[Collected data entries]
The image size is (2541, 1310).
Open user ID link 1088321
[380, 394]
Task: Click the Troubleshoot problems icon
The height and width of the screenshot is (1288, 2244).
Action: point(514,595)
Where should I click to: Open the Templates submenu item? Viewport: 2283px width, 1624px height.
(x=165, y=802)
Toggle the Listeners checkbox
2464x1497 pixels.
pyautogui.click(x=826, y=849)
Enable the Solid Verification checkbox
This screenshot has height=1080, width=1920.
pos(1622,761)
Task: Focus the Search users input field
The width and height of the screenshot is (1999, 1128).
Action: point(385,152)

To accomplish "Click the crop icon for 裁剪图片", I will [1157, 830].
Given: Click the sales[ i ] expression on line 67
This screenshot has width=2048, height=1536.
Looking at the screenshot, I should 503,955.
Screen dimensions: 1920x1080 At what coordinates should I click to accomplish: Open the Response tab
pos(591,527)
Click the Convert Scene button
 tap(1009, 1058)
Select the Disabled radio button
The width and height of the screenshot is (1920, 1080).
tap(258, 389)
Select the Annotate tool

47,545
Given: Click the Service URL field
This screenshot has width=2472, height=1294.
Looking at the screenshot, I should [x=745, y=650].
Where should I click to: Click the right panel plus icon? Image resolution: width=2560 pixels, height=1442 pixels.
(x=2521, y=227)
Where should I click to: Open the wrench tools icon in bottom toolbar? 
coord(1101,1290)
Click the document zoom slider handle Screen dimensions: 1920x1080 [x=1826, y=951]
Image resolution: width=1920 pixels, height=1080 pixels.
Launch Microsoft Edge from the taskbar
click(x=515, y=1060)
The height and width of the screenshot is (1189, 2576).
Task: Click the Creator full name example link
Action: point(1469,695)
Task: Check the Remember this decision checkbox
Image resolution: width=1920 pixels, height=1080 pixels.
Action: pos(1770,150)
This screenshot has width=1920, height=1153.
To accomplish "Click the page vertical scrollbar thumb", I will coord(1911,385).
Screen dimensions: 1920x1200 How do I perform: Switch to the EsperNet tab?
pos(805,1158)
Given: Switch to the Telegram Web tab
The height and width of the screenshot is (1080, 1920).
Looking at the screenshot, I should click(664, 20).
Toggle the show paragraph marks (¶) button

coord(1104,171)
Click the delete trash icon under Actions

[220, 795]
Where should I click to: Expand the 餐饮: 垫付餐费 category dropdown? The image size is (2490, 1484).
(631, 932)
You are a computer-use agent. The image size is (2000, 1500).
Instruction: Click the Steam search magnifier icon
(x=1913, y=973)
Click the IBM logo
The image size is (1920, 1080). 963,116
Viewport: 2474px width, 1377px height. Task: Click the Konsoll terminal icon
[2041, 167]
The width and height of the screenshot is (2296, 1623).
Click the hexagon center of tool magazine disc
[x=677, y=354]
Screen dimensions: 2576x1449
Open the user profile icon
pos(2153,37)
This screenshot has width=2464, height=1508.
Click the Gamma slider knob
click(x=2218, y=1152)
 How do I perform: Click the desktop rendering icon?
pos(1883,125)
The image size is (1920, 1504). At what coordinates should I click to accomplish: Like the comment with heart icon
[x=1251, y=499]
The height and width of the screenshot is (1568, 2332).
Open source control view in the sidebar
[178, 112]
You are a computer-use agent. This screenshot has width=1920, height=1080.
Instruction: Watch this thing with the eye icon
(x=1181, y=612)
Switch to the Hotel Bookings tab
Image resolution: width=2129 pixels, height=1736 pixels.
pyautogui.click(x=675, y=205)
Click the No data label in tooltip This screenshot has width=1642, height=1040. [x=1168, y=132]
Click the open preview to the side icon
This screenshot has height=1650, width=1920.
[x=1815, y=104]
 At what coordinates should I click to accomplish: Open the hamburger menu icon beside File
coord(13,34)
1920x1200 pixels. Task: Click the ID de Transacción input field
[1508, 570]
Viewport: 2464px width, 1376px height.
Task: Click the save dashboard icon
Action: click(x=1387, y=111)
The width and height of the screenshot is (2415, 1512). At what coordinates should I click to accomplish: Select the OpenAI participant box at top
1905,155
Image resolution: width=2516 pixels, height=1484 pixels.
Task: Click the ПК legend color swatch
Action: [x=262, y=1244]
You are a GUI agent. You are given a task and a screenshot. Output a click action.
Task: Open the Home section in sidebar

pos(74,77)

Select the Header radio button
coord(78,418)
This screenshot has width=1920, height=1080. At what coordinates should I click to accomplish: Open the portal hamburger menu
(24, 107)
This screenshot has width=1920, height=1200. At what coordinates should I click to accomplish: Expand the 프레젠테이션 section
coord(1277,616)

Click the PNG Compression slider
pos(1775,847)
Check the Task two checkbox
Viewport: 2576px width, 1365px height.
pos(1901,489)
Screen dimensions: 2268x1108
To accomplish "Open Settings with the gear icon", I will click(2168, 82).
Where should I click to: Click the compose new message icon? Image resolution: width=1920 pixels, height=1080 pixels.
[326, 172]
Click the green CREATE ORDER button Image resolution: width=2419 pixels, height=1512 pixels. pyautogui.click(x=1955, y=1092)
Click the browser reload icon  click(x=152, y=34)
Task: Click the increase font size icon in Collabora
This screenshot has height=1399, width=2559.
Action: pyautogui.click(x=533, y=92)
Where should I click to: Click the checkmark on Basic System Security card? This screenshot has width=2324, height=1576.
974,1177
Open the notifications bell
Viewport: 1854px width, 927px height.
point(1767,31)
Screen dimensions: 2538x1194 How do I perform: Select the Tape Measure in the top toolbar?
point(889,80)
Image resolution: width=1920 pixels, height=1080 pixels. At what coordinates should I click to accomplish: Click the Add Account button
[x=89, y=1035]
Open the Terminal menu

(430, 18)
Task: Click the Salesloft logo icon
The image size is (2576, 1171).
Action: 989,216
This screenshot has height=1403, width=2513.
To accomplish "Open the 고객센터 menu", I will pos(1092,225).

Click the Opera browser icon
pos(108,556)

* Problem statement *
Lines before the one containing "Screen dimensions: 2538x1194" are left out. Repeat that line and all lines after it in the records above exactly.

* Response below *
Screen dimensions: 2538x1194 How do I perform: Select the Tape Measure in the top toolbar?
point(889,80)
Image resolution: width=1920 pixels, height=1080 pixels. At what coordinates should I click to accomplish: Click the Add Account button
[x=89, y=1035]
Open the Terminal menu

(430, 18)
Task: Click the Salesloft logo icon
The image size is (2576, 1171).
Action: 989,216
This screenshot has height=1403, width=2513.
To accomplish "Open the 고객센터 menu", I will pos(1092,225).

Click the Opera browser icon
pos(108,556)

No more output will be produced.